Copy exactly the last part of the entries, starting from the line with "At what coordinates should I click to accomplish: Click" and including the final line.

-- EXTRACTED RECORDS --
BEGIN
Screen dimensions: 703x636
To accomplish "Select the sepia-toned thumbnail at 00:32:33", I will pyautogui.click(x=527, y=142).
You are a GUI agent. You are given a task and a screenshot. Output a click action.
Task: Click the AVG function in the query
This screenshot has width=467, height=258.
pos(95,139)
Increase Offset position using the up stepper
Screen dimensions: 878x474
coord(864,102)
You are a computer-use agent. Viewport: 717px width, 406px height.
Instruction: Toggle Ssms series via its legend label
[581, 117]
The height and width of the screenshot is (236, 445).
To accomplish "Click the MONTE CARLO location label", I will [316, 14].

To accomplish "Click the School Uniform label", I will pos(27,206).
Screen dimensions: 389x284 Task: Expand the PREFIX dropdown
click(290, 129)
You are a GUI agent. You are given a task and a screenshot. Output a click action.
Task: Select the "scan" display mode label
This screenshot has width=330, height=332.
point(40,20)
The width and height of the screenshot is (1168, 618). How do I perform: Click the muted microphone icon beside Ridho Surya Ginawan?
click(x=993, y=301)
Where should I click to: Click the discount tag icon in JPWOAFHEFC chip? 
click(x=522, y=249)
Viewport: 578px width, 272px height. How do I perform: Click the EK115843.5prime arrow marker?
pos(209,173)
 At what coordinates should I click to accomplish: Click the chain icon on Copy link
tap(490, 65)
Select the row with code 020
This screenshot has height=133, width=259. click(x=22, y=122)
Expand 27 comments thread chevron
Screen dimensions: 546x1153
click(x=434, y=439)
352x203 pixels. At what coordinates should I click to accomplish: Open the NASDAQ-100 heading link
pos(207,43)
END
-- RESPONSE AREA --
 At what coordinates should I click to accomplish: Click the chain icon on Copy link
tap(490, 65)
Select the row with code 020
This screenshot has height=133, width=259. click(x=22, y=122)
Expand 27 comments thread chevron
Screen dimensions: 546x1153
click(x=434, y=439)
352x203 pixels. At what coordinates should I click to accomplish: Open the NASDAQ-100 heading link
pos(207,43)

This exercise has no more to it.